Jack Wilson runs across snow on Cliff Trail in Harpswell, not far from his home, on Feb. 26. Wilson runs every day, in all kinds of weather. (Troy R. Bennett photo)

The feeling of complete freedom and focus Wilson experienced that day has never left him.

“To this day it’s my security blanket, my binky,” he said. “People ask me all the time how I can go running in all kinds of weather. They don’t get it. They’re looking at it as a physical thing. For me, it’s more mental, spiritual. It’s still a release.”

Wilson excelled in high school track and cross-country, setting North Carolina state records that stood for 20 years. He attended Memphis State University on a track scholarship before embarking on his corporate career, all the while running scores of marathons.

“I’ve even run marathons in Tokyo and Bangkok just because I was going to be there for work,” he said.

In the summer of 2021, amidst a rancorous divorce, Wilson left his home in Atlanta and moved into an RV parked in a friend’s driveway on Ewing Narrows in Harpswell. He’d come to Maine for some peace while training for his first attempt at the Moab 240 later that year.

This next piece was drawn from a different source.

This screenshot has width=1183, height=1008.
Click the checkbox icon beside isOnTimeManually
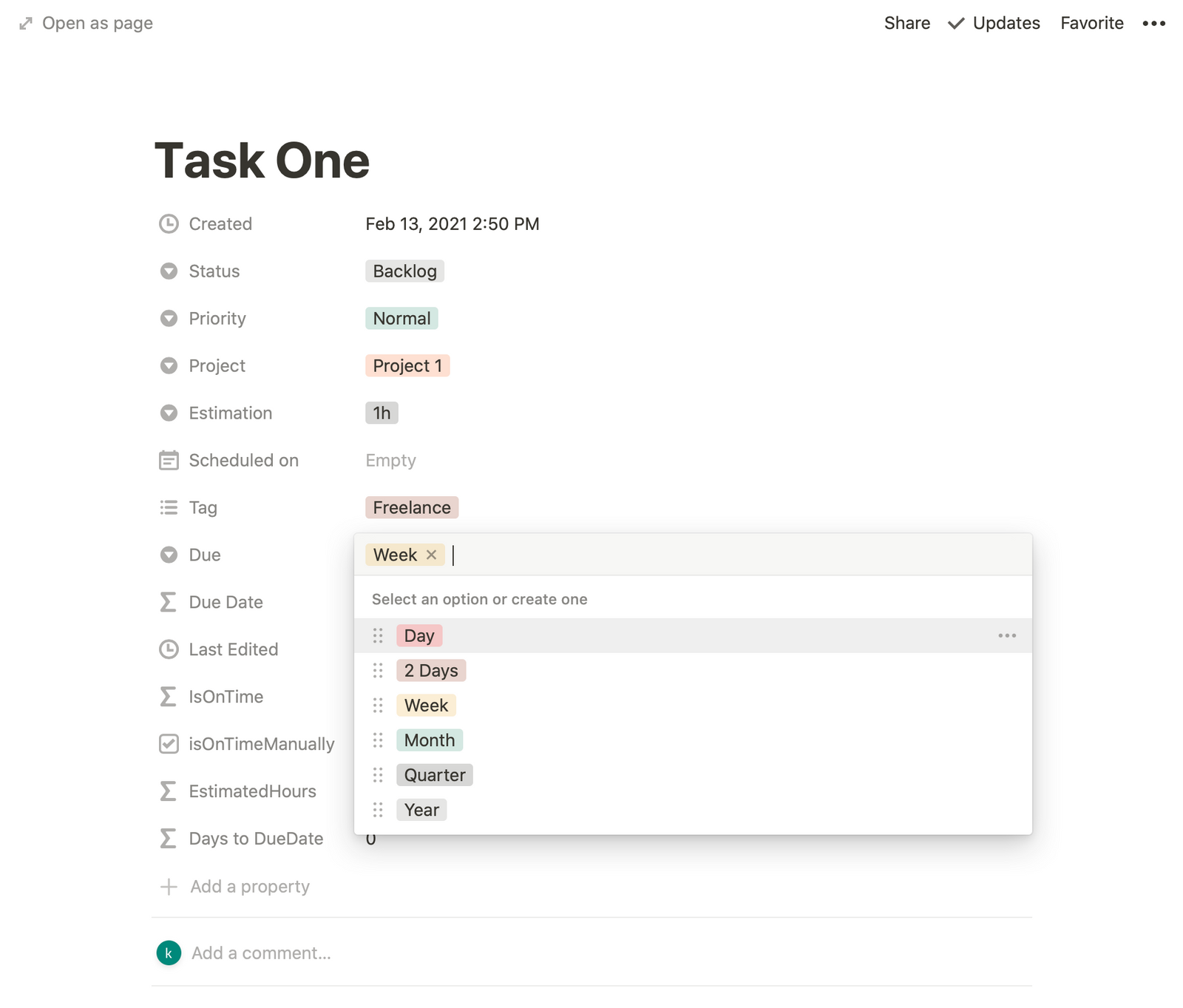point(169,744)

He eventually became friends with a woman who lived across the street from his RV. She would see Wilson leaving on his long, early morning training runs and eventually agreed to be his Moab crew chief, arranging food, water and shoe drops at checkpoints along the punishing route.

She was there when a doctor at one of those checkpoints told Wilson he couldn’t finish the race because his kidneys were shutting down from dehydration. She watched Wilson flash two thumbs up as he left in an ambulance — and somewhere along the way, their relationship became more than friendly.

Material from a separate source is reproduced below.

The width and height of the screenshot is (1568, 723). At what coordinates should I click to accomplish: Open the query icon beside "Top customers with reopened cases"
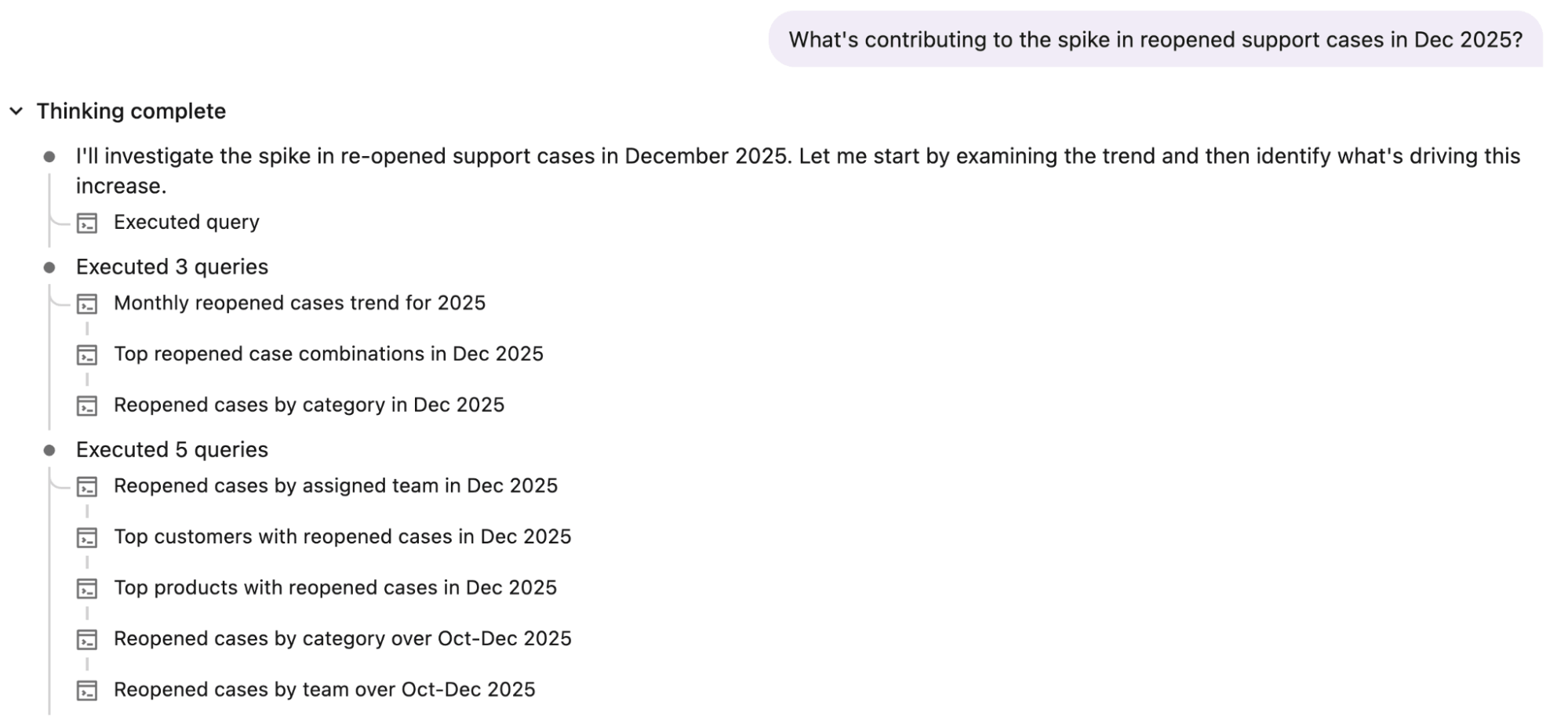pyautogui.click(x=87, y=538)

Thus, she was also there when Wilson finally finished the Moab 240 a year later. At the finish line, he was more than tired. He could barely stand up straight, his body was in so much pain. His feet were a mangled mess, having lost all ten toenails in the race. Still, he got down on one knee in the gravel and asked her to marry him, pulling out a ring he’d carried in his shorts pocket all 240 miles.

“I told myself I had to finish so I could ask her,” Wilson said. “It kept me going.”

She said yes.

“And I had to help him up off his knee because he couldn’t get up,” the now Melissa Wilson said. “He hurt so much.”

With Moab conquered and his personal life in full bloom, Jack Wilson has plans to start an ultramarathon in Presque Isle called the Maine Moose. It will be, of course, 207 miles long, and it will utilize a crisscrossing network of existing ATV and snowmobile trails.

Collin Darrell, community impact director at the nonprofit Ignite Presque Isle, is partnering with Wilson on the ultramarathon project. With Limestone’s Loring Air Force Base long closed, the once-thriving Nordic Ski Center defunct, and the 1997-2003 series of Phish festivals all in the past, Darrell said Aroostook County is hungry for a nationally known event like the race.

“I think it will mean millions of dollars for the region,” Darrell said, “and not just in tickets but in visitors dining and staying and spending money — and then spreading the gospel of how beautiful Aroostook County is.”

Though there’s a lot of organizing to do before the big race can take shape, Wilson isn’t done running — not by a long shot. He trains every day in Harpswell, usually covering 20 miles or more, mostly on side roads and the nearby Cliff Trail.

“A day off for me would be a 5-mile run,” he said.

In May, he’ll run a 100-mile race through the Florida Keys.

“It’s my 58th birthday present to myself,” he said.